Key Concepts and Optimizations#

These key concepts will help you design an LLM serving pipeline that meets your service level objectives (SLOs).

1. Key-Value (KV) Caching#

KV caching eliminates redundant computations during text generation:

Without KV Cache:

  • Recalculate keys and values for entire sequence each time

  • Extremely inefficient for long sequences

With KV Cache:

  • Cache computed K and V values for all previous tokens

  • Only compute K and V for the new token

  • Reuse cached values for context

2. Continuous Batching#

Continuous batching optimizes throughput by eliminating GPU idle time:

Vanilla Static Batching:

  • Wait for all requests in batch to complete

  • Creates idle time when requests finish at different rates

  • Underutilizes GPU resources

Completing four sequences using static batching. On the first iteration (left), each sequence generates one token (blue) from the prompt tokens (yellow). After several iterations (right), the completed sequences each have different sizes because each emits their end-of-sequence-token (red) at different iterations. Even though sequence 3 finished after two iterations, static batching means that the GPU will be underutilized until the last sequence in the batch finishes generation (in this example, sequence 2 after six iterations).

Continuous Batching:

  • Immediately replace completed requests with new ones

  • Maintains constant GPU utilization

  • Increases concurrent user capacity

Completing seven sequences using continuous batching. Left shows the batch after a single iteration, right shows the batch after several iterations. Once a sequence emits an end-of-sequence token, we insert a new sequence in its place (i.e. sequences S5, S6, and S7). This achieves higher GPU utilization since the GPU does not wait for all sequences to complete before starting a new one.

3. Model parallelization or alternatives#

Large LLMs (>70B) might provides more accurate answers but might not fit entirely on one GPU or one node. You can parallelize your model accross multiple GPUs or nodes to virtually increase your memory resources at the cost of some latency due to communication overhead.
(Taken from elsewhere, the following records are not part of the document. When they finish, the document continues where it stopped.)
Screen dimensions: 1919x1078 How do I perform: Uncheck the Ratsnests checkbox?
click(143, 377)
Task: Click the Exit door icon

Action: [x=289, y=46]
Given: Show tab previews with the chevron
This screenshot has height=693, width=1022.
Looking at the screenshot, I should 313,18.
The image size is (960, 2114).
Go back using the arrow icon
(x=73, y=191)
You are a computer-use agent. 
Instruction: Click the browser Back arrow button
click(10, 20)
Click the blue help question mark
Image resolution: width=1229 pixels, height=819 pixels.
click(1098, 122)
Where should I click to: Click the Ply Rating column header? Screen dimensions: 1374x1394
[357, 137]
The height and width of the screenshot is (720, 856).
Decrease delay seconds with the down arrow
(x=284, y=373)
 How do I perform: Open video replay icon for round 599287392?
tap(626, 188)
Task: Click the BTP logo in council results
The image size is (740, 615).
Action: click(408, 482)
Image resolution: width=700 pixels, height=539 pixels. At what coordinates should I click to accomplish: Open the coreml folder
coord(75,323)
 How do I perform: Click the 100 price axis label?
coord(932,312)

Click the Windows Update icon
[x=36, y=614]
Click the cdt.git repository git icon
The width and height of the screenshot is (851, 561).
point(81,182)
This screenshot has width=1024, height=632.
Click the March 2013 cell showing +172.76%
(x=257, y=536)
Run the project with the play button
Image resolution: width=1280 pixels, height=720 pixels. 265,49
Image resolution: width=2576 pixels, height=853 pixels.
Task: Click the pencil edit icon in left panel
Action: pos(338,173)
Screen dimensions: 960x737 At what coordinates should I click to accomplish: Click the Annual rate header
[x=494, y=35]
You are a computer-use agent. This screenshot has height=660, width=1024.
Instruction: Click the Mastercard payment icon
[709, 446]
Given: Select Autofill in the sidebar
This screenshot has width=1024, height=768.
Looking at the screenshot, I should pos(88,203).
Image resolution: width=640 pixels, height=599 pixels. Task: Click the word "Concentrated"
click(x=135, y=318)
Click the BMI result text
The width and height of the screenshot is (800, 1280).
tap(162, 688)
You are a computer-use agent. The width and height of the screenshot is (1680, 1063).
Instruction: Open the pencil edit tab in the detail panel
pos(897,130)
You can also use alternative options such as quantization, distillation, or multi-LoRA adapters to

4. Context Window Considerations#

The context window defines the maximum tokens a model can process:

Context Length

Use Cases

Memory Impact

4K-8K tokens

Q&A, simple chat

Low KV cache requirements

32K-128K tokens

Document analysis, summarization

Moderate memory usage

128K+ tokens

Multi-step agents, complex reasoning

High memory requirements

A large context window might provide more accurate answers but also increase the memory pressure and how many requests can be processed concurrently.